### Material supplied
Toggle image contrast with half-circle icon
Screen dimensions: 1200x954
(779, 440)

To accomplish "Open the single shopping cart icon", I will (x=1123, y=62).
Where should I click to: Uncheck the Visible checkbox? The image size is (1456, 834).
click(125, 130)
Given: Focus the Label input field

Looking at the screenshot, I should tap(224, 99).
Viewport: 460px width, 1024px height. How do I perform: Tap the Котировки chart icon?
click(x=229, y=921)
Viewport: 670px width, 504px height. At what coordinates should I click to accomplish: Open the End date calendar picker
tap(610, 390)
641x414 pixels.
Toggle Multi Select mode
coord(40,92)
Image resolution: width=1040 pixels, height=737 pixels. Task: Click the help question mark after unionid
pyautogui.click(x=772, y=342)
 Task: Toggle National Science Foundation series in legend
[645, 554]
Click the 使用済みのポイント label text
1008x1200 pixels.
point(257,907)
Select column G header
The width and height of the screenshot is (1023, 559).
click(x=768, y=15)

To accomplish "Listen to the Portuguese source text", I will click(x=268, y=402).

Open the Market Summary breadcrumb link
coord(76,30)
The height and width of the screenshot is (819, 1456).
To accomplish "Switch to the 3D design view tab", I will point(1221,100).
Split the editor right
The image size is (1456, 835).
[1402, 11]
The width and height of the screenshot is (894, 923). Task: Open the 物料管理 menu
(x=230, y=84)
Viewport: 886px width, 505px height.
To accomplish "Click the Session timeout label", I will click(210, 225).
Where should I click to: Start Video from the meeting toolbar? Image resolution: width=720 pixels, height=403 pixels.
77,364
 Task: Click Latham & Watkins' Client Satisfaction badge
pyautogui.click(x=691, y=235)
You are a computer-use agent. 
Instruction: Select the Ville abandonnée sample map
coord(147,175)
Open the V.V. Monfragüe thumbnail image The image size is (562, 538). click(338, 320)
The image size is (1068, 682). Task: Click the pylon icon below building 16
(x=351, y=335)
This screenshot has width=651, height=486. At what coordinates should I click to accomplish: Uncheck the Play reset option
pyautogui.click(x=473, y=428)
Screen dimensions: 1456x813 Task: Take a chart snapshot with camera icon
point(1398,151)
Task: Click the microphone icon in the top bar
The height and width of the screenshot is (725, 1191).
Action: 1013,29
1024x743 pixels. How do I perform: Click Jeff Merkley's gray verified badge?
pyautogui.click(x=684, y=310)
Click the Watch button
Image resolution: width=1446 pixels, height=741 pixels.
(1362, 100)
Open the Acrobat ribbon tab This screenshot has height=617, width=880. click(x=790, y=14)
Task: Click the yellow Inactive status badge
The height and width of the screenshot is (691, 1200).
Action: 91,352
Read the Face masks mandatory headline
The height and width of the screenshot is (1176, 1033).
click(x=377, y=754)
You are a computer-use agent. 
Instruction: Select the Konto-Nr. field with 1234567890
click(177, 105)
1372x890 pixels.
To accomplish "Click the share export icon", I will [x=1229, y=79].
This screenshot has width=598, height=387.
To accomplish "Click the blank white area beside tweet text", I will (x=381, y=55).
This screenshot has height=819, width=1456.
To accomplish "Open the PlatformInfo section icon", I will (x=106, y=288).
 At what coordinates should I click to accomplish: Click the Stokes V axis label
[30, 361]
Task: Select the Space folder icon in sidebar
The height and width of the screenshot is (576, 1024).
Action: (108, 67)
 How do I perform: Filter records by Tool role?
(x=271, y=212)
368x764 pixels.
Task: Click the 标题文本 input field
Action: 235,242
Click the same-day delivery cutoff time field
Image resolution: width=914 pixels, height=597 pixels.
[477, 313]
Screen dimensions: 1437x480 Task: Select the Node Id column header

### What to work on
Can you rewrite all of the data above as a JSON list of strings, with one string per line and blank lines left out?

### Solved problem
[
  "Toggle image contrast with half-circle icon",
  "Screen dimensions: 1200x954",
  "(779, 440)",
  "To accomplish \"Open the single shopping cart icon\", I will (x=1123, y=62).",
  "Where should I click to: Uncheck the Visible checkbox? The image size is (1456, 834).",
  "click(125, 130)",
  "Given: Focus the Label input field",
  "Looking at the screenshot, I should tap(224, 99).",
  "Viewport: 460px width, 1024px height. How do I perform: Tap the Котировки chart icon?",
  "click(x=229, y=921)",
  "Viewport: 670px width, 504px height. At what coordinates should I click to accomplish: Open the End date calendar picker",
  "tap(610, 390)",
  "641x414 pixels.",
  "Toggle Multi Select mode",
  "coord(40,92)",
  "Image resolution: width=1040 pixels, height=737 pixels. Task: Click the help question mark after unionid",
  "pyautogui.click(x=772, y=342)",
  " Task: Toggle National Science Foundation series in legend",
  "[645, 554]",
  "Click the 使用済みのポイント label text",
  "1008x1200 pixels.",
  "point(257,907)",
  "Select column G header",
  "The width and height of the screenshot is (1023, 559).",
  "click(x=768, y=15)",
  "To accomplish \"Listen to the Portuguese source text\", I will click(x=268, y=402).",
  "Open the Market Summary breadcrumb link",
  "coord(76,30)",
  "The height and width of the screenshot is (819, 1456).",
  "To accomplish \"Switch to the 3D design view tab\", I will point(1221,100).",
  "Split the editor right",
  "The image size is (1456, 835).",
  "[1402, 11]",
  "The width and height of the screenshot is (894, 923). Task: Open the 物料管理 menu",
  "(x=230, y=84)",
  "Viewport: 886px width, 505px height.",
  "To accomplish \"Click the Session timeout label\", I will click(210, 225).",
  "Where should I click to: Start Video from the meeting toolbar? Image resolution: width=720 pixels, height=403 pixels.",
  "77,364",
  " Task: Click Latham & Watkins' Client Satisfaction badge",
  "pyautogui.click(x=691, y=235)",
  "You are a computer-use agent. ",
  "Instruction: Select the Ville abandonnée sample map",
  "coord(147,175)",
  "Open the V.V. Monfragüe thumbnail image The image size is (562, 538). click(338, 320)",
  "The image size is (1068, 682). Task: Click the pylon icon below building 16",
  "(x=351, y=335)",
  "This screenshot has width=651, height=486. At what coordinates should I click to accomplish: Uncheck the Play reset option",
  "pyautogui.click(x=473, y=428)",
  "Screen dimensions: 1456x813 Task: Take a chart snapshot with camera icon",
  "point(1398,151)",
  "Task: Click the microphone icon in the top bar",
  "The height and width of the screenshot is (725, 1191).",
  "Action: 1013,29",
  "1024x743 pixels. How do I perform: Click Jeff Merkley's gray verified badge?",
  "pyautogui.click(x=684, y=310)",
  "Click the Watch button",
  "Image resolution: width=1446 pixels, height=741 pixels.",
  "(1362, 100)",
  "Open the Acrobat ribbon tab This screenshot has height=617, width=880. click(x=790, y=14)",
  "Task: Click the yellow Inactive status badge",
  "The height and width of the screenshot is (691, 1200).",
  "Action: 91,352",
  "Read the Face masks mandatory headline",
  "The height and width of the screenshot is (1176, 1033).",
  "click(x=377, y=754)",
  "You are a computer-use agent. ",
  "Instruction: Select the Konto-Nr. field with 1234567890",
  "click(177, 105)",
  "1372x890 pixels.",
  "To accomplish \"Click the share export icon\", I will [x=1229, y=79].",
  "This screenshot has width=598, height=387.",
  "To accomplish \"Click the blank white area beside tweet text\", I will (x=381, y=55).",
  "This screenshot has height=819, width=1456.",
  "To accomplish \"Open the PlatformInfo section icon\", I will (x=106, y=288).",
  " At what coordinates should I click to accomplish: Click the Stokes V axis label",
  "[30, 361]",
  "Task: Select the Space folder icon in sidebar",
  "The height and width of the screenshot is (576, 1024).",
  "Action: (108, 67)",
  " How do I perform: Filter records by Tool role?",
  "(x=271, y=212)",
  "368x764 pixels.",
  "Task: Click the 标题文本 input field",
  "Action: 235,242",
  "Click the same-day delivery cutoff time field",
  "Image resolution: width=914 pixels, height=597 pixels.",
  "[477, 313]",
  "Screen dimensions: 1437x480 Task: Select the Node Id column header"
]